I could get 6 of these for my NAS, except they are SAS.  

Prices for premium memory are so high because of enterprise demand, this will likely keep them high.


----------



## ethanz (Feb 24, 2018)

I wonder what the price of that is? Maybe two 600LII's


----------



## RGF (Feb 27, 2018)

I want 4 for my OWC Thunderbay IV


----------



## JoseB (Mar 8, 2018)

Now it's time for the 100 Mpx cameras...


----------



## RGF (Mar 9, 2018)

JoseB said:


> Now it's time for the 100 Mpx cameras...



try 250GB to 1TB camera


----------



## IglooEater (Mar 9, 2018)

ethanz said:


> I wonder what the price of that is? Maybe two 600LII's



Let’s see, an 8TO drive runs at a time of around 5.7K so that seems a bit low. 2X600’s would be like 23K, so that would be almost the same price per TO. I would expect a heavy premium, so maybe Three 600mm’s
https://www.bhphotovideo.com/c/product/754508-REG
www.bhphotovideo.com/c/product/1345170-REGARDE


----------



## Mt Spokane Photography (Mar 10, 2018)

IglooEater said:


> ethanz said:
> 
> 
> > I wonder what the price of that is? Maybe two 600LII's
> ...



The 15.36 TB version runs $10K, so a 30 TB unit will be $17-$18K most likely.

https://www.anandtech.com/show/10533/samsung-expands-its-pm1633a-lineup-as-1536-tb-ssd-hits-retail-for-10k


----------



## IglooEater (Mar 10, 2018)

Mt Spokane Photography said:


> IglooEater said:
> 
> 
> > ethanz said:
> ...



You’re right, my estimate is probably too high, I’d never seen the 15 tb version . However, do you think that putting two of them together will be less than twice as expensive?


----------



## Mt Spokane Photography (Mar 10, 2018)

IglooEater said:


> Mt Spokane Photography said:
> 
> 
> > IglooEater said:
> ...



There is also a 6 TB version for $6K, so the price per TB seems to drop with higher capacities.

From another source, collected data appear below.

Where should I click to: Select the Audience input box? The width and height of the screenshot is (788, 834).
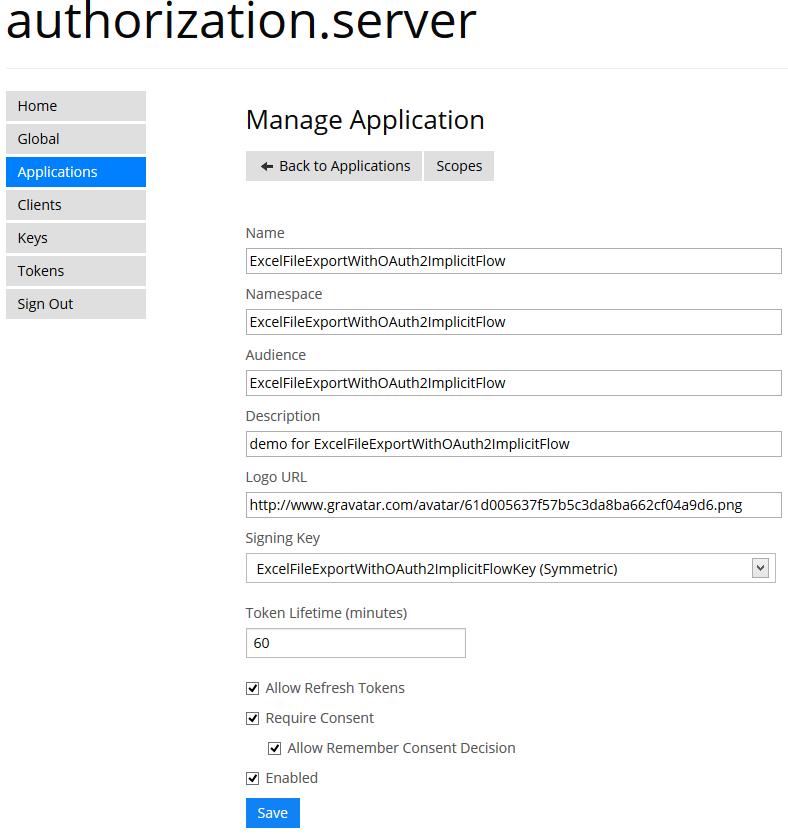513,383

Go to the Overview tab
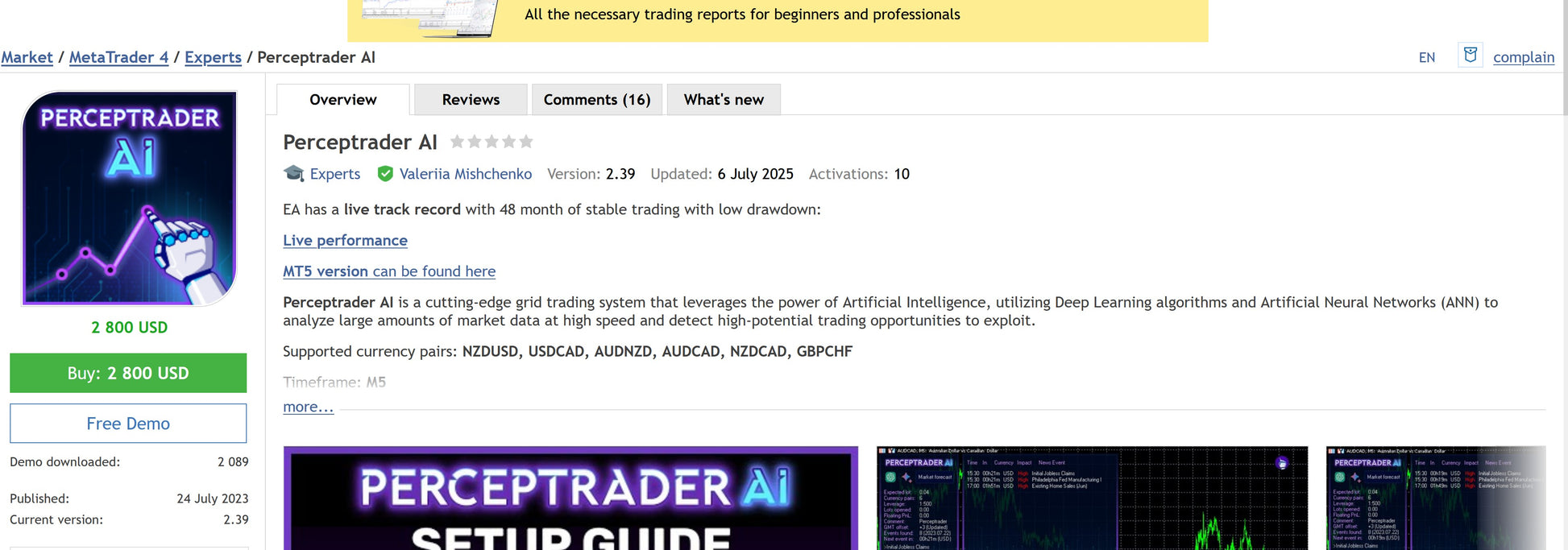click(x=342, y=100)
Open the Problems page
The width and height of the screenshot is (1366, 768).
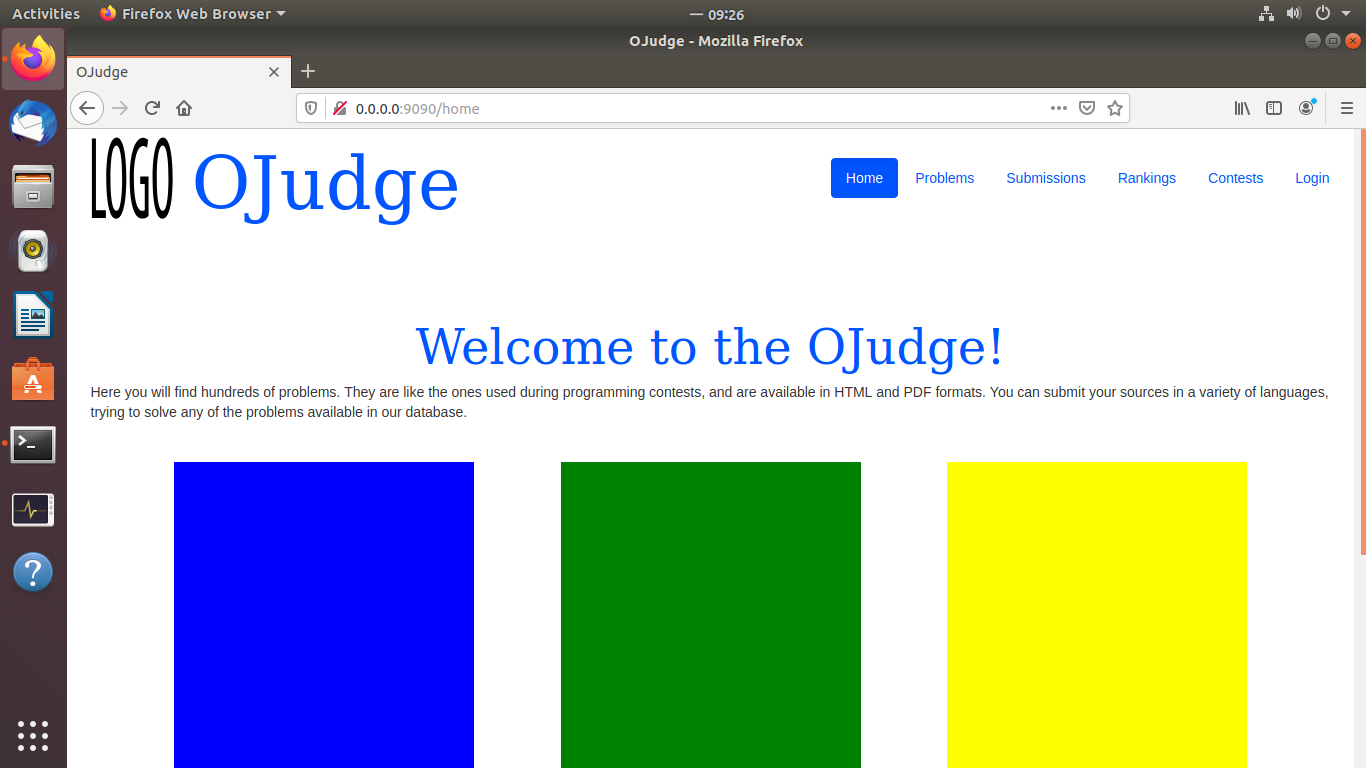[x=944, y=178]
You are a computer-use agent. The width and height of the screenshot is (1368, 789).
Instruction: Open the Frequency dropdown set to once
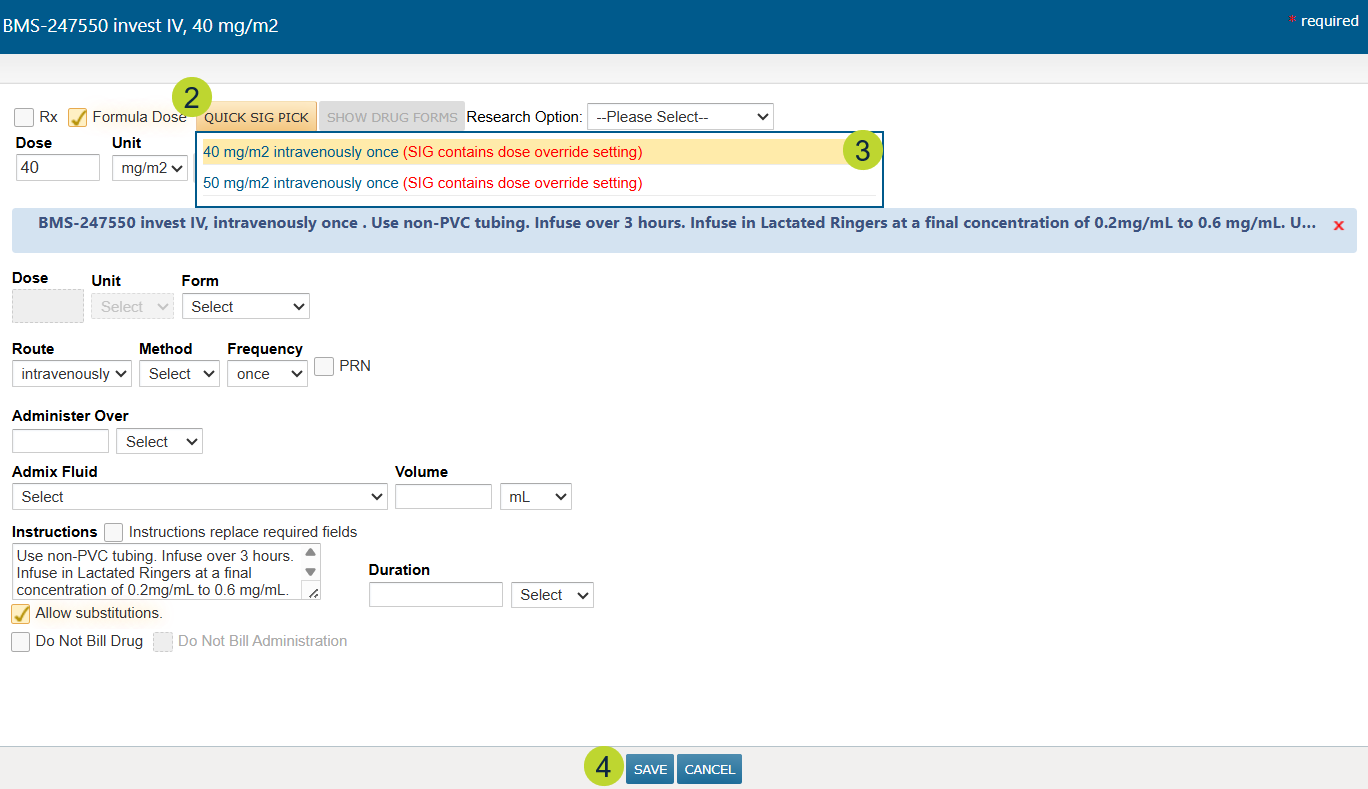point(267,374)
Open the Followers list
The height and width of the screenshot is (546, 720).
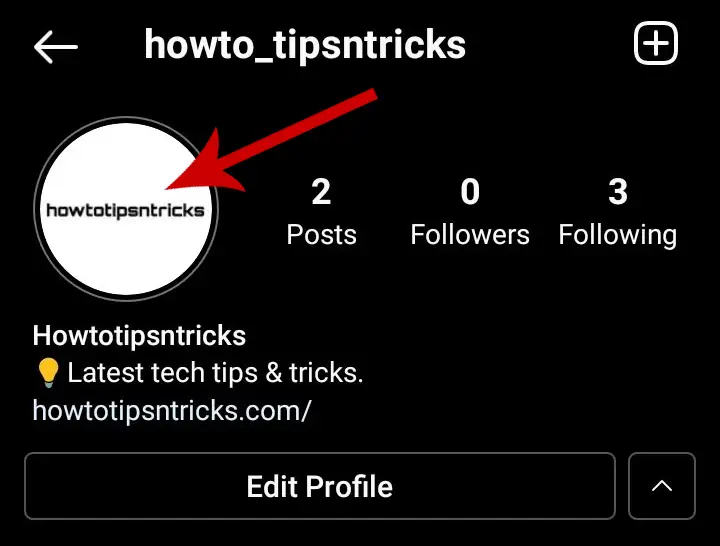[470, 235]
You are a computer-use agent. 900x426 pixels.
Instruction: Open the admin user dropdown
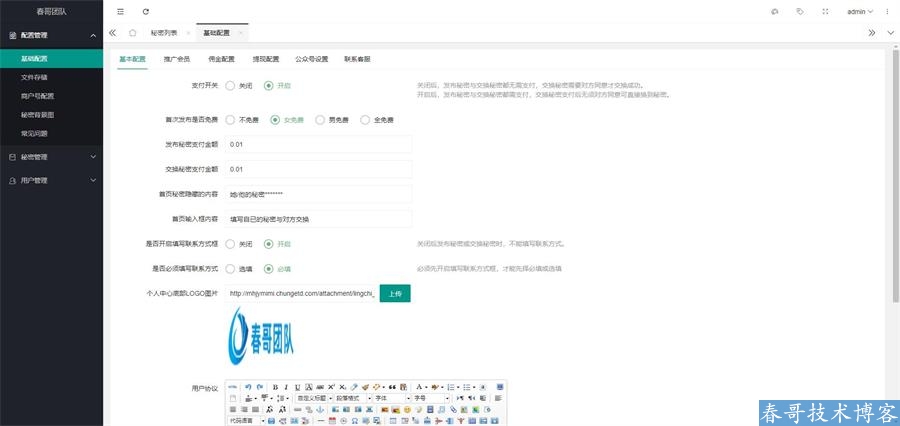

Some of the costs to manufacture and for firmware or support are likely the same, its the memory itself that adds to the price more than any of the other things. In any event, I have no plans to use a SAS interface.


----------



## iamsaymoncody (Mar 21, 2018)

Great news. But the price is actually too high.


----------